Um zu wissen, wie wir sie konsumieren, müssen wir die empfohlene Tagesdosis berücksichtigen. Laut der Academy of Nutrition and Dietetics sollten wir etwa 14 Gramm Ballaststoffe pro 1000 Kalorien zu uns nehmen. Im Allgemeinen beträgt die empfohlene Dosis für Frauen 24 Gramm und für Männer 38 Gramm dieser Kohlenhydratart.
Verzehr natürlicher Ballaststoffe je nach Geschlecht und Alter
Ballaststoffreiche Lebensmittel sollten je nach Geschlecht und Alter wie folgt verzehrt werden:
- Für Kinder im Alter von 1 bis 3 Jahren ist eine Aufnahme von 19 Gramm Ballaststoffen pro Tag erforderlich;
- Für Kinder im Alter von 4 bis 8 Jahren kann dies auf 25 Gramm pro Tag erhöht werden;
- Für Mädchen im Alter von 9 bis 13 Jahren beträgt der optimale tägliche Verzehr von Ballaststoffen 26 Gramm;
- Jungen im Alter von 9 bis 13 Jahren sollten 31 Gramm pflanzliche Ballaststoffe pro Tag konsumieren;
- Jugendliche im Alter von 14 bis 18 Jahren sollten 26 Gramm bei Mädchen und 38 Gramm bei Jungen erhalten;
- Frauen unter 50 Jahren sollten 25 Gramm Ballaststoffe pro Tag zu sich nehmen;
- Männer unter 50 Jahren sollten täglich 38 Gramm Ballaststoffe aufnehmen;
- Frauen über 50 Jahren sollten 21 Gramm Ballaststoffe pro Tag konsumieren;
- Männer über 50 Jahren sollten täglich 30 Gramm ballaststoffreiche Lebensmittel zu sich nehmen.
Die durchschnittliche Ballaststoffaufnahme pro Person sollte nicht unter 14 Gramm pro Tag liegen.
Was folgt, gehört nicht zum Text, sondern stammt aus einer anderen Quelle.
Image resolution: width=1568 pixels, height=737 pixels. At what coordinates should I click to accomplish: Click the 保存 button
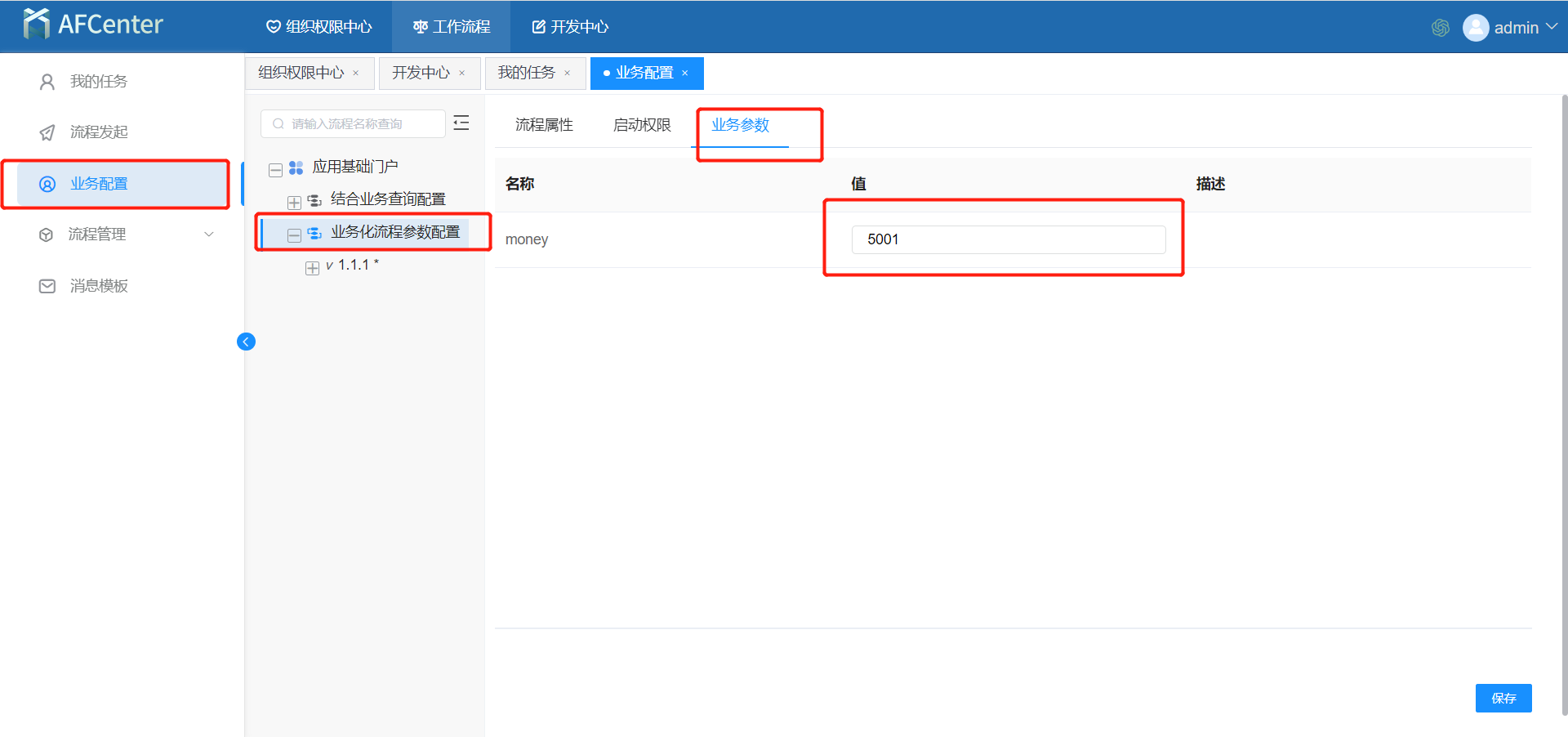(1503, 698)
Für eine ausgewogene Ernährung ist es ratsam, sowohl Lebensmittel mit löslichen als auch mit unlöslichen natürlichen Ballaststoffen zu konsumieren.
Ballaststoffreiche Lebensmittel
Auf der Liste der ballaststoffreichen Lebensmittel dürfen nicht fehlen:
- Grüne, weiße, rote, schwarze Bohnen und Linsen;
- Erbsen;
- Karotten;
- Avocado;
- Weiße und rote Kartoffeln sowie Süßkartoffeln;
- Zucchini;
- Beeren, Äpfel, Zitrusfrüchte;
- Getreide wie Hafer, Gerste und Psyllium.
Neben den Lebensmitteln, die pur verzehrt werden können, finden sie sich auch in köstlichen Gerichten, aber nicht in frittierten. So erreichen wir eine Ernährung, die nicht nur reich an Ballaststoffen, sondern auch abwechslungsreich ist. Dies ist sowohl für Erwachsene als auch für Kinder von besonderer Bedeutung.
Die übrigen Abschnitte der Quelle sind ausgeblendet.